Sweetwater Union High School District Superintendent Karen Janney was officially fired by board members Monday following more than two months of paid leave. The district became embroiled in a financial scandal under Janney’s leadership requiring officials to cut tens of millions from its budget.
The irregular finances were first revealed in September 2018 when VOSD’s Will Huntberry found the district had suddenly come up more than $30 million short in its budget. His reporting showed that officials agreed to across-the-board raises they knew were unaffordable, which tanked the district’s finances.
The board voted 4-1 to terminate Janney’s contract effective in 90 days, reports Huntsberry.
Correction: An earlier version of this story mischaracterized the terms of Janney’s termination. District spokesman Manny Rubio clarified after publication that she will not receive any payout, beyond what she earns while on paid leave.
Last week, Mayor Kevin Faulconer announced the winning bid to redevelop the Sports Arena area. Now, Councilwoman Barbara Bry has come out against that selection, arguing the process lacked sufficient community input and the city would be better off waiting until after November, when voters will decide whether to raise the height limit in the Midway area.
“Rushed real estate deals are how we got into the 101 Ash Street debacle in the first place,” she said, referring to the still-unfolding scandal around the city’s acquisition of a downtown office high rise. “At a bare minimum, the city should wait to make any development decisions until after voters have weighed in on whether to waive the 30-foot height limit in the Midway District (which I oppose).”

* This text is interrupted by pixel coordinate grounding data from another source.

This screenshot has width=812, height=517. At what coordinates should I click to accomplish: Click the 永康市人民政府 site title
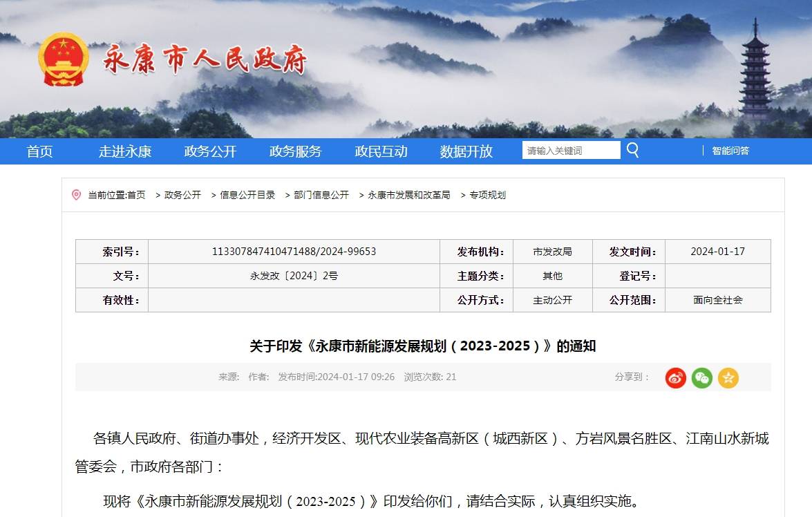[205, 61]
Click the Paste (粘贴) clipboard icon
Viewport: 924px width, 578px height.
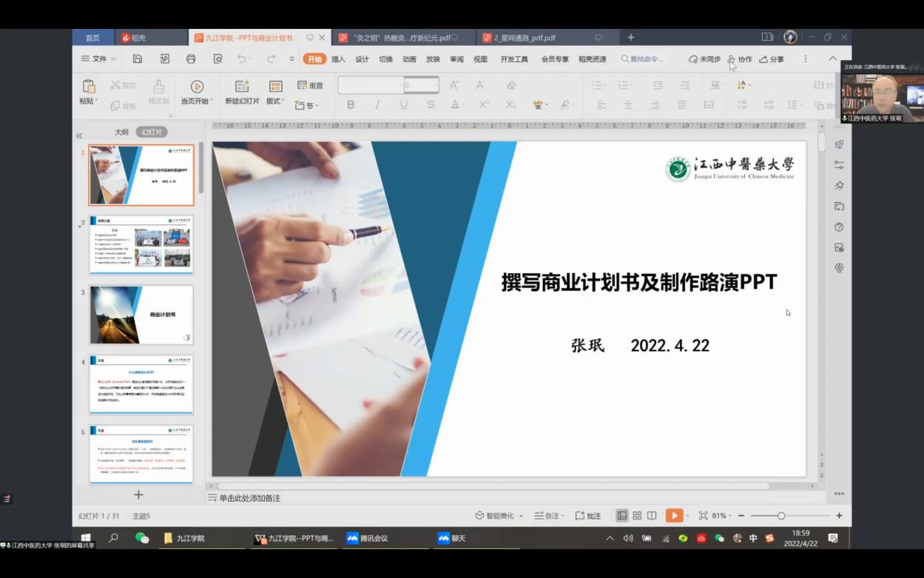89,87
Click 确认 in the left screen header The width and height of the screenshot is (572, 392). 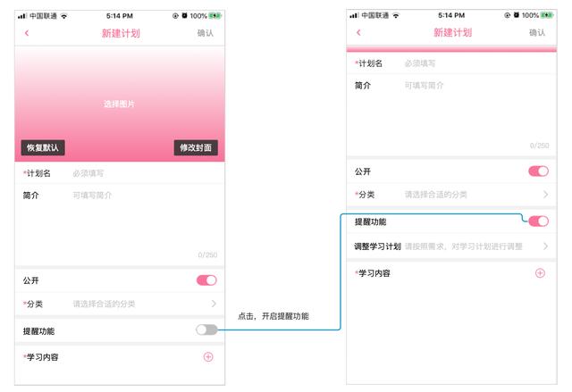pyautogui.click(x=206, y=33)
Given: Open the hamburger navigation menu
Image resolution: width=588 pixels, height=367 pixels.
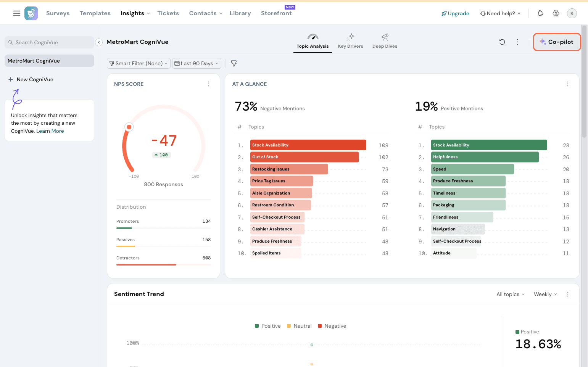Looking at the screenshot, I should click(x=17, y=13).
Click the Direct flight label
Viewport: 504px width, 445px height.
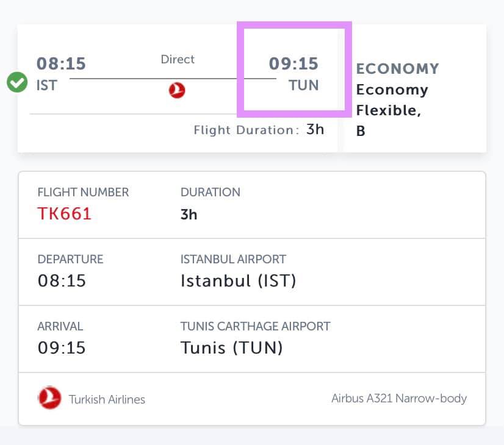178,59
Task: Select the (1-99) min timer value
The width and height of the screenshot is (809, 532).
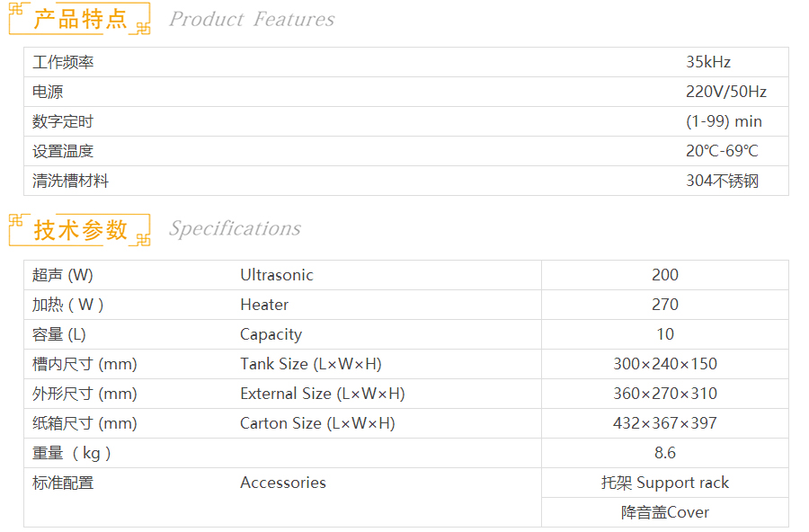Action: (x=724, y=121)
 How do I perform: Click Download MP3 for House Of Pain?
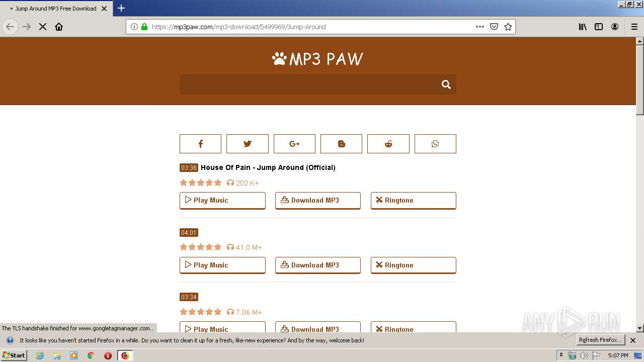tap(317, 200)
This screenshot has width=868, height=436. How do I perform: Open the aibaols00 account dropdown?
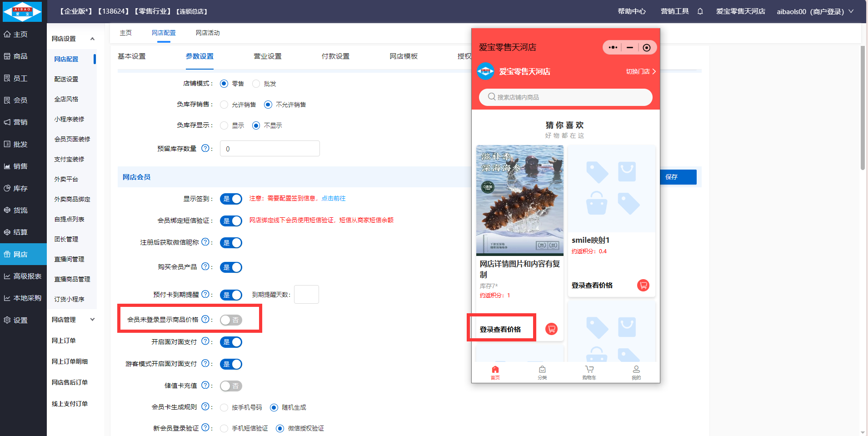(x=814, y=11)
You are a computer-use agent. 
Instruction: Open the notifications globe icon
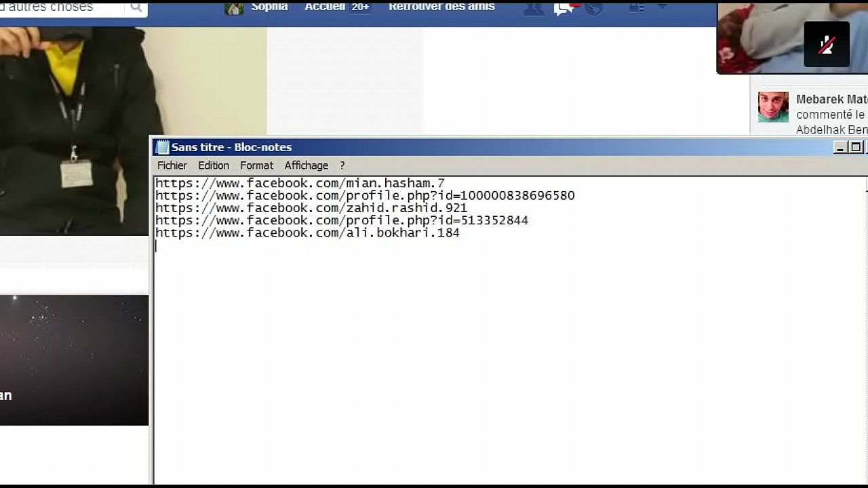tap(593, 8)
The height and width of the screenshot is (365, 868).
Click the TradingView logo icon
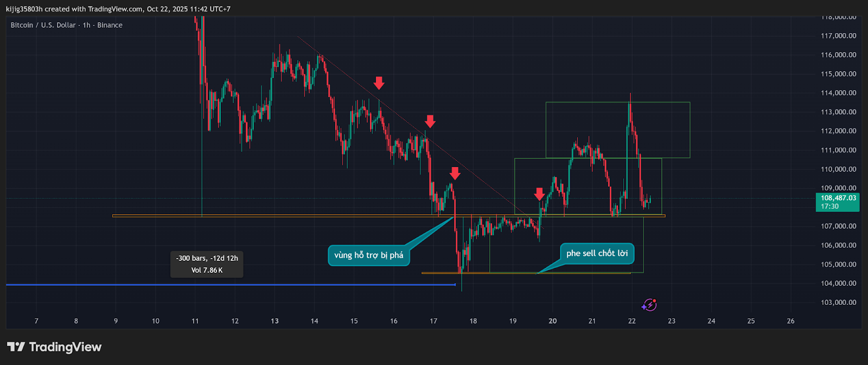tap(16, 347)
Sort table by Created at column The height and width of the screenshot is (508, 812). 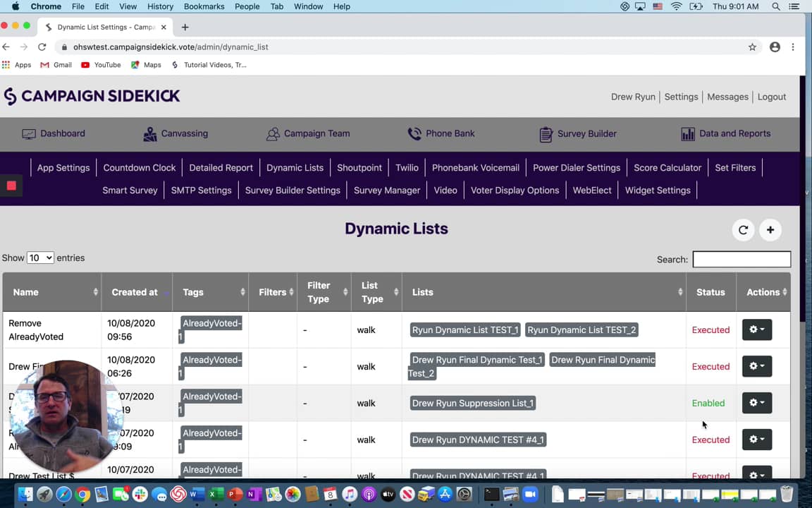[x=135, y=292]
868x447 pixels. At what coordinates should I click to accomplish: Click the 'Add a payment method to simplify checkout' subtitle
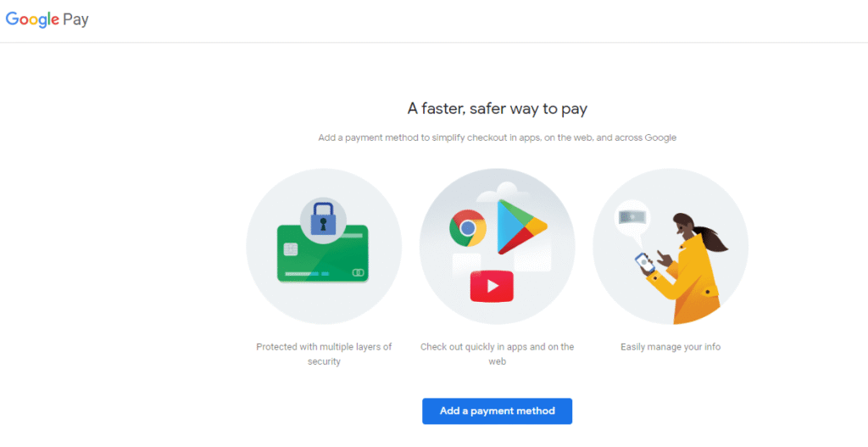497,137
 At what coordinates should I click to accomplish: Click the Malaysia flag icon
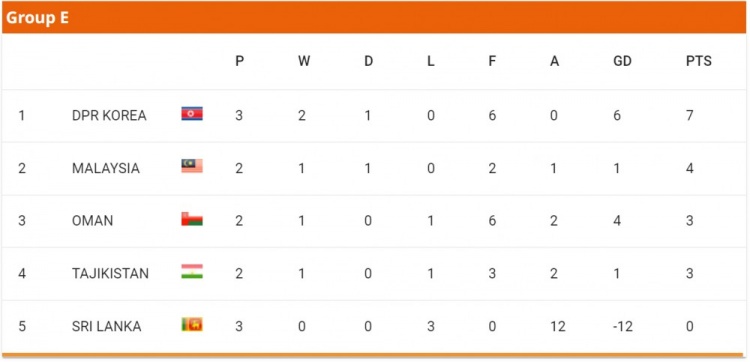[x=192, y=166]
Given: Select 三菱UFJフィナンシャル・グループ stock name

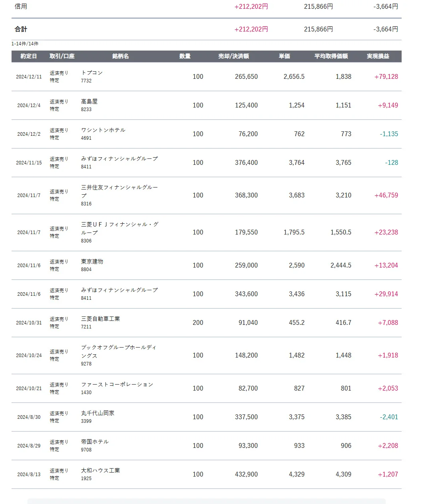Looking at the screenshot, I should coord(119,225).
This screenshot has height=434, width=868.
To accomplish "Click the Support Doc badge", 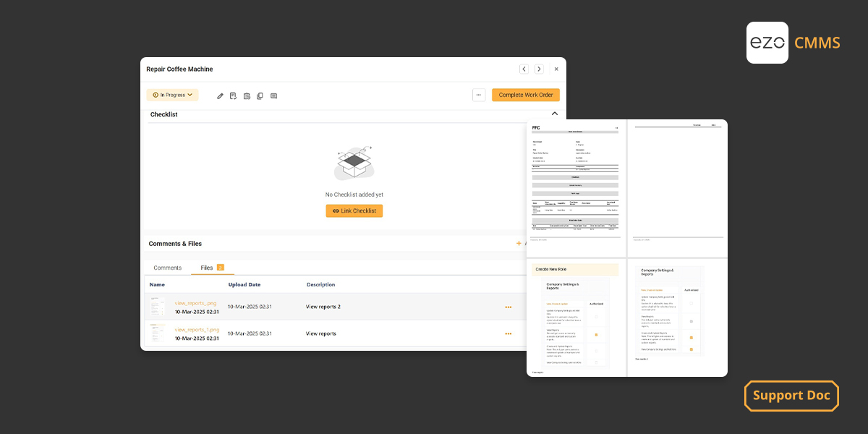I will (x=791, y=396).
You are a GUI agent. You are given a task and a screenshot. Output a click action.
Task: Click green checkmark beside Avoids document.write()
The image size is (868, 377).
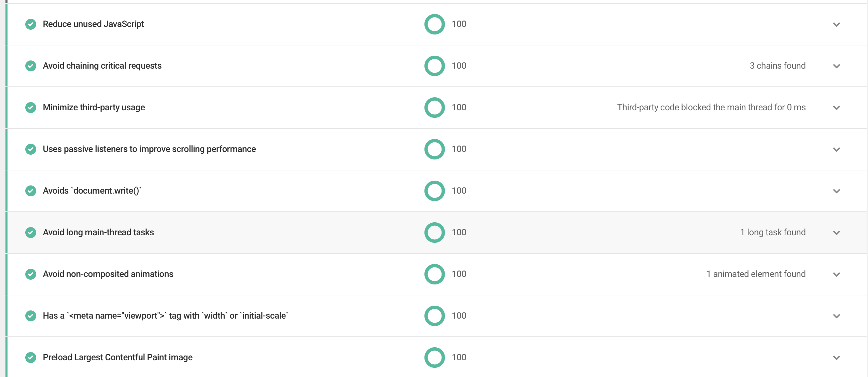tap(31, 191)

But the Midway Community Planning group is itself strongly supportive of the city’s attempt to waive the height limit in its area, and has been working with the city during the competition to select who will redevelop the Sports Arena area.
Late Tuesday, the group issued a scathing response to Bry’s statement, saying it was “shocked and appalled” by and calling it a “blatant attack on the community.”
“The Midway Community Planning Group, the city-sanctioned community group, unanimously supported putting the 30-foot height limit issue on the ballot,” wrote the group’s chair, Cathy Kenton. “Yet, your position clearly states we’re not good enough or important enough for you and your District 1 constituency.”